Records supplied:
-- -- --
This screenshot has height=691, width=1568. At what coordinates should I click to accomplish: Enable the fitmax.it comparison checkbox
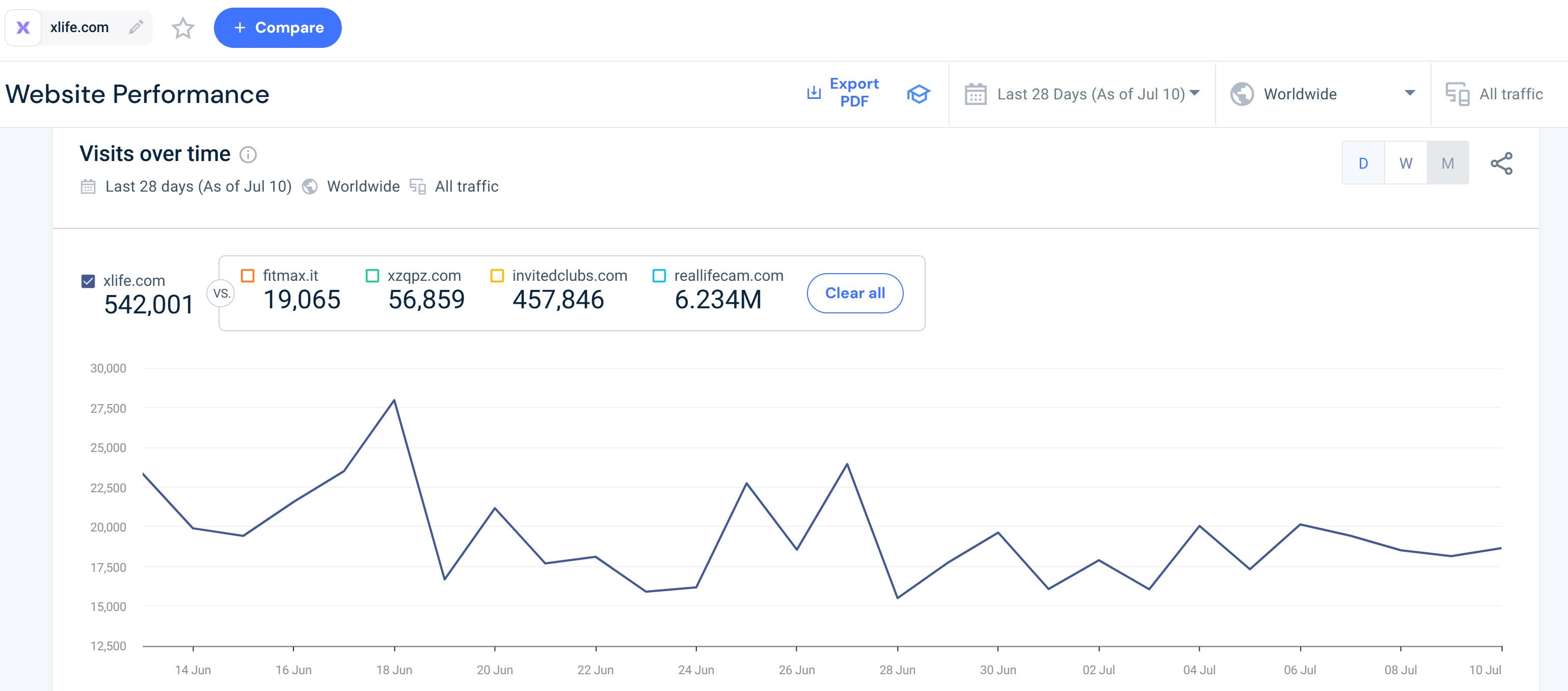click(248, 276)
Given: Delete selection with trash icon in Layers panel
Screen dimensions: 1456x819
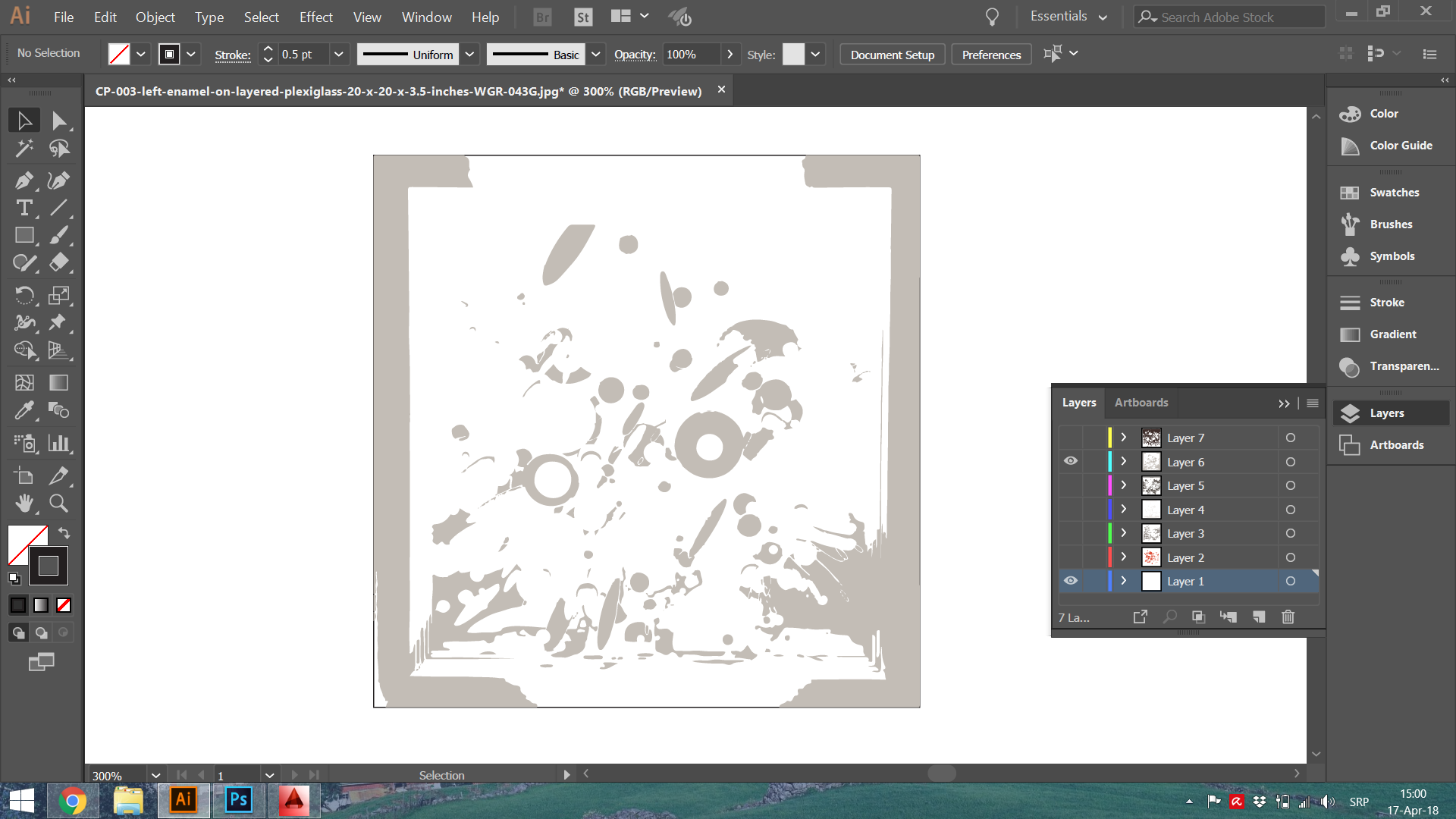Looking at the screenshot, I should [1288, 617].
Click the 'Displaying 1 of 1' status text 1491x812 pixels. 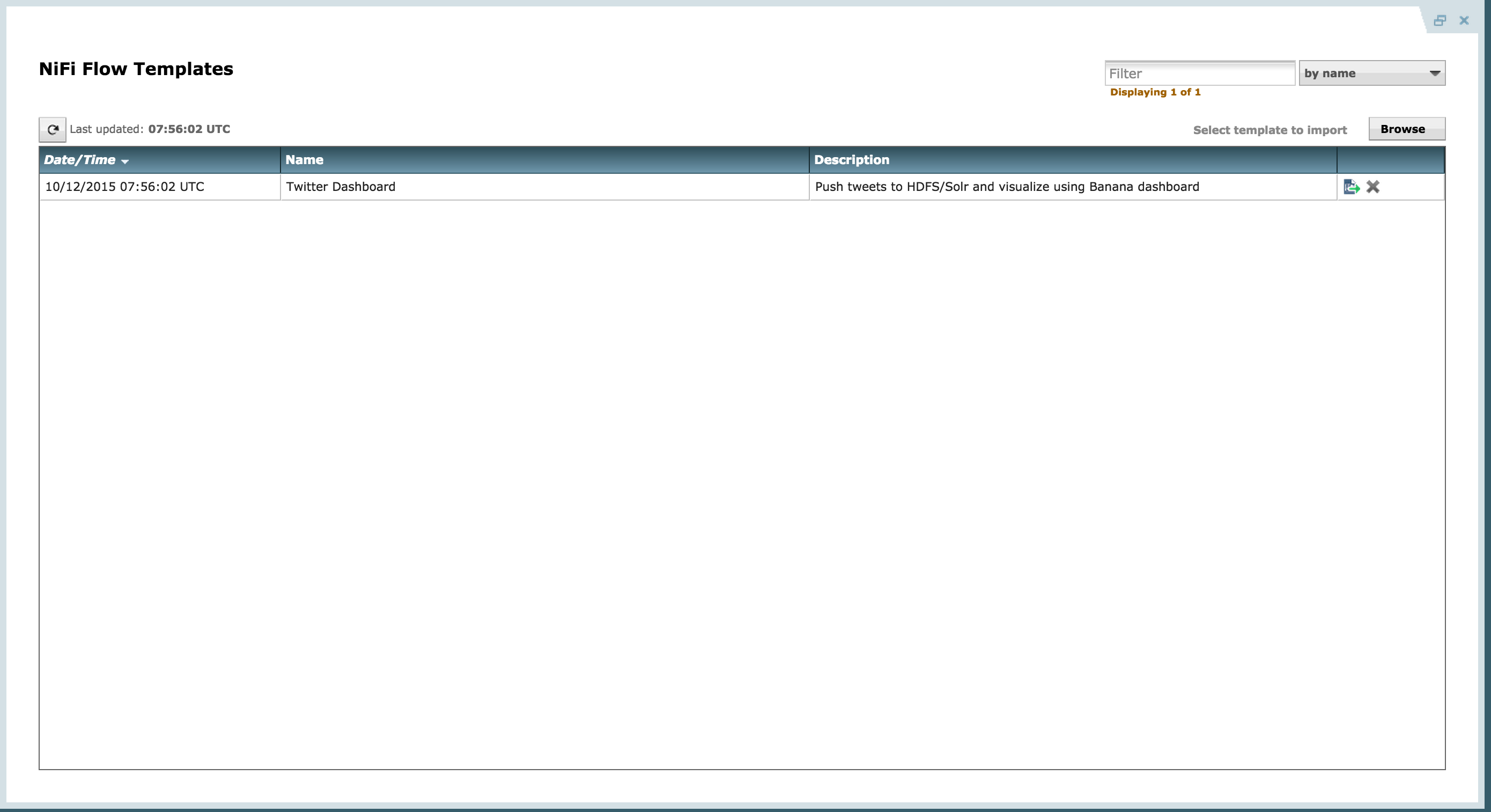pos(1155,92)
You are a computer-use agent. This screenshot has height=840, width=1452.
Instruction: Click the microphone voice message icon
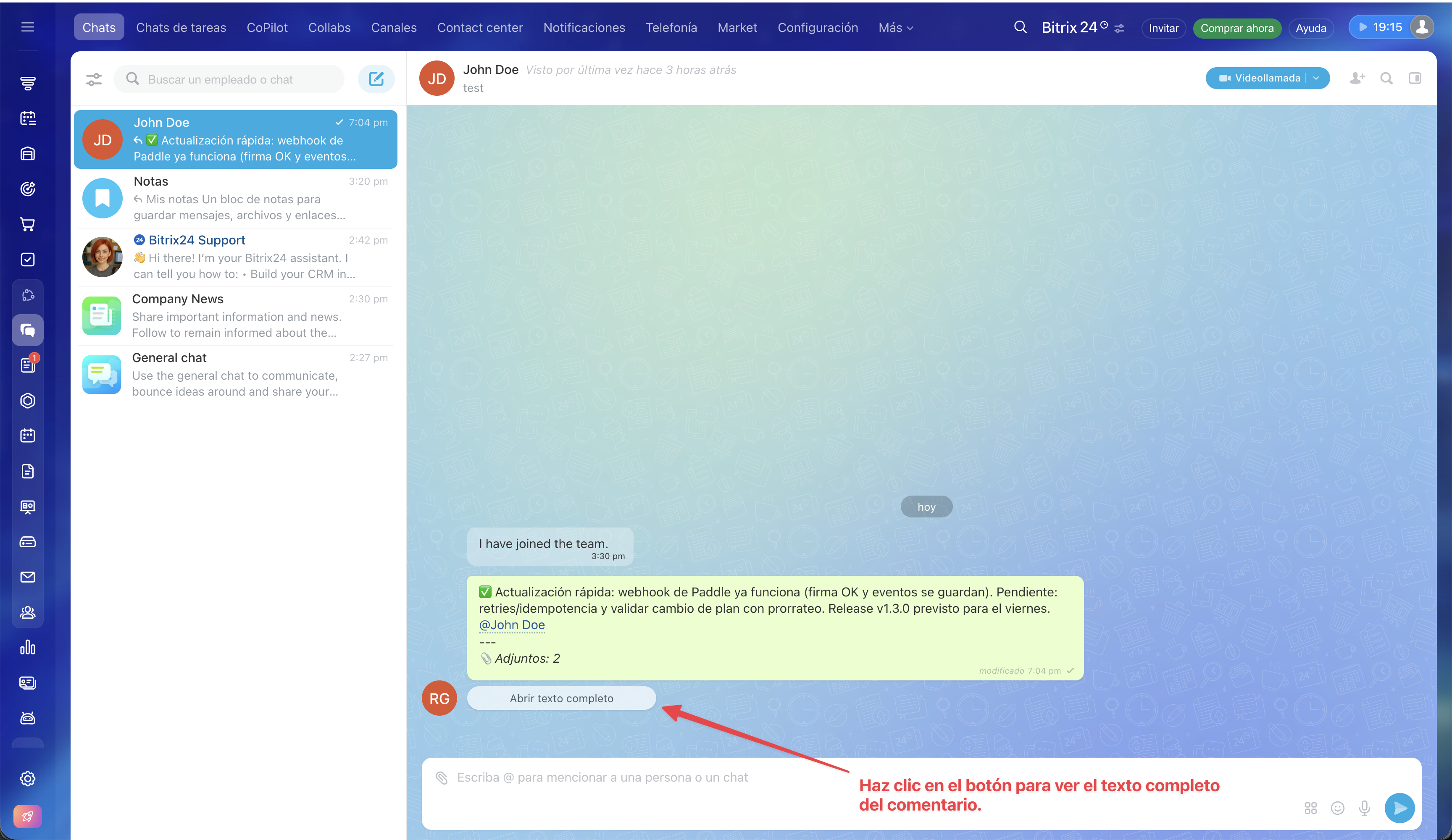tap(1364, 808)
-- -- --
Instructions to follow: Would you restate word for word only the lines from the line with "You are a computer-use" to the last line above, with the pictures left out?

Output:
You are a computer-use agent. This screenshot has height=840, width=1452.
Instruction: Click the microphone voice message icon
tap(1364, 808)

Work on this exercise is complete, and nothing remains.